The K-Ratio measures the consistency of the equity curve’s growth. It calculates the slope of the cumulative return line divided by its standard error of the slope. A high K-Ratio (>3.0) indicates a steady, linear equity curve. A low K-Ratio (<1.0) suggests a record of flat periods punctuated by dramatic spikes.

The ‘Equity Curve Acceleration’ Factor: For trend followers, a parabolic equity curve (slow growth, then rapid acceleration) is typical during a trend regime. The issue is deceleration. Use the ratio of the last 12 months’ return to the prior 12 months’ return. If this ratio is below 0.5, the system is losing steam. A robust system should have a K-Ratio that is stable (within 0.5 points) across the entire backtest, not declining in the most recent period. This flags when a regime has changed and the system is no longer adapting.

11. Market Regime Adaptability (Volatility-Targeting)

Trend following inherently performs poorly in low-volatility, range-bound markets (e.g., 2017). A robust system must have a mechanism for adjusting position size based on volatility.

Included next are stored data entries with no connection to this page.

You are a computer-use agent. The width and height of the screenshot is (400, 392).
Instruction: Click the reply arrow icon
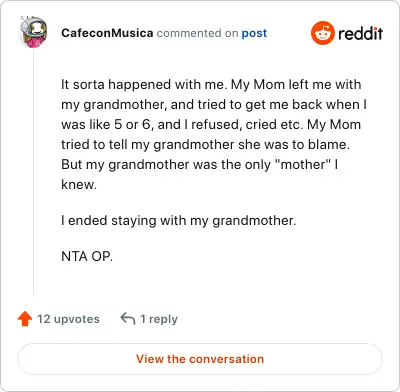[128, 318]
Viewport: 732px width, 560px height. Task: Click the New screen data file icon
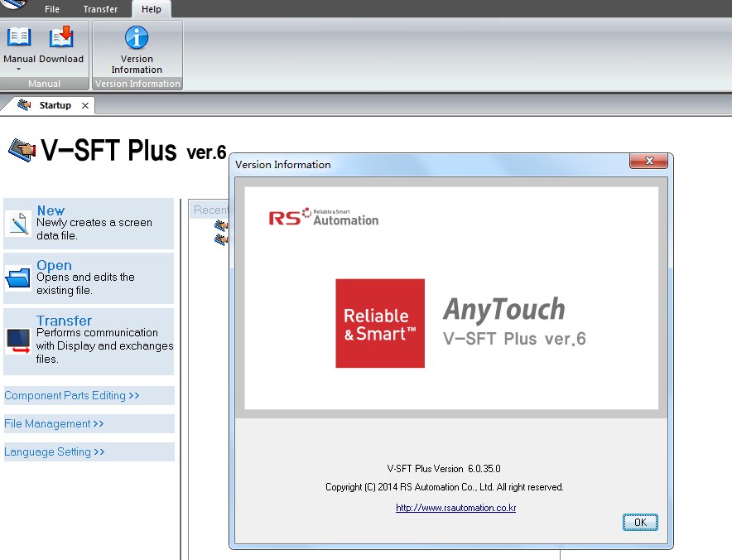click(18, 224)
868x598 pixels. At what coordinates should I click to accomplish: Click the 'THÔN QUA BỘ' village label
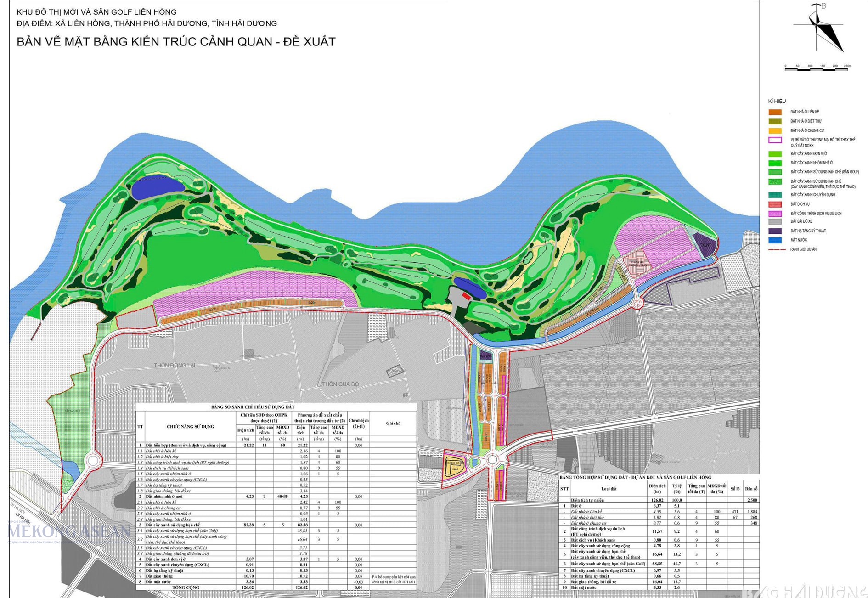coord(340,384)
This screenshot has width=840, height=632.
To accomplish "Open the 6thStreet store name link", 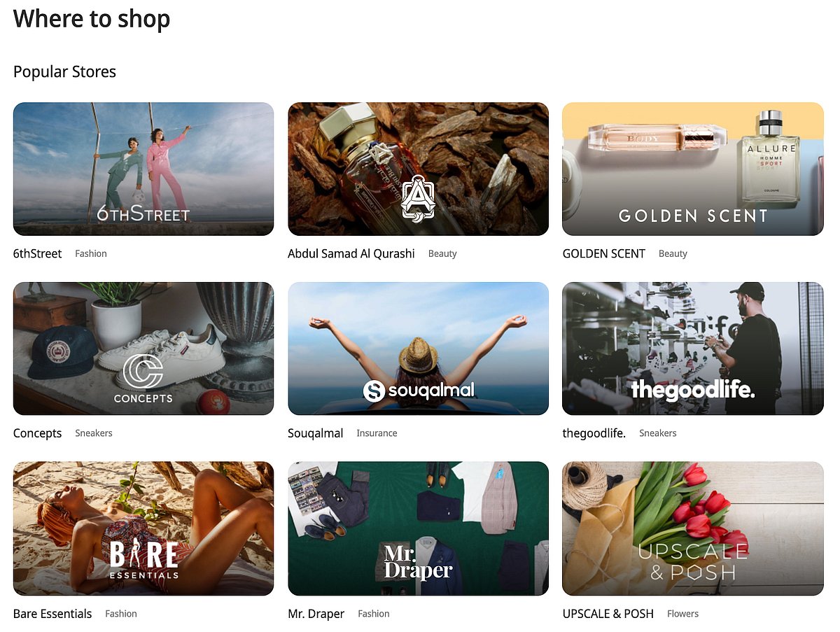I will (38, 253).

The Volatility-Adjusted Return: Compare the raw equity curve to a volatility-scaled version (where position size is inversely proportional to trailing 20-day volatility). The VAMI (Value-Added Monthly Index) Ratio—the ratio of the volatility-scaled end value to the raw end value—is critical. If the VAMI ratio is above 1.2, the raw system is underperforming a simple volatility target. If it is below 0.8, your volatility scaling is destroying returns in low-vol regimes. A robust system should have a VAMI ratio between 0.95 and 1.15, indicating that the inherent strategy (not the scaling) is generating alpha.

12. Detection of Survivorship & Look-Ahead Bias

No backtest is complete without a behavioral audit. The key metrics here are not numerical but structural.

The ‘Rolling Start Date’ Test: A robust trend system should show a positive return for at least 80% of arbitrary start dates (e.g., every month starting from January 2000 to January 2010). If the system is profitable only when started in specific years (e.g., 2003, 2009), it is exploiting a specific market cycle. Calculate the Bootstrap Return Period—the percentage of random start dates (10,000 samples) that produce a positive equity curve after 3 years. This number should be above 70%. Below 50% means the system will likely give you three losing years in a row during live trading. Also, ensure you are using point-in-time data for index constituents, dividends, and corporate actions. Using adjusted close prices from today for historical tests introduces look-ahead bias by correcting for future splits and dividends that were not known at the time.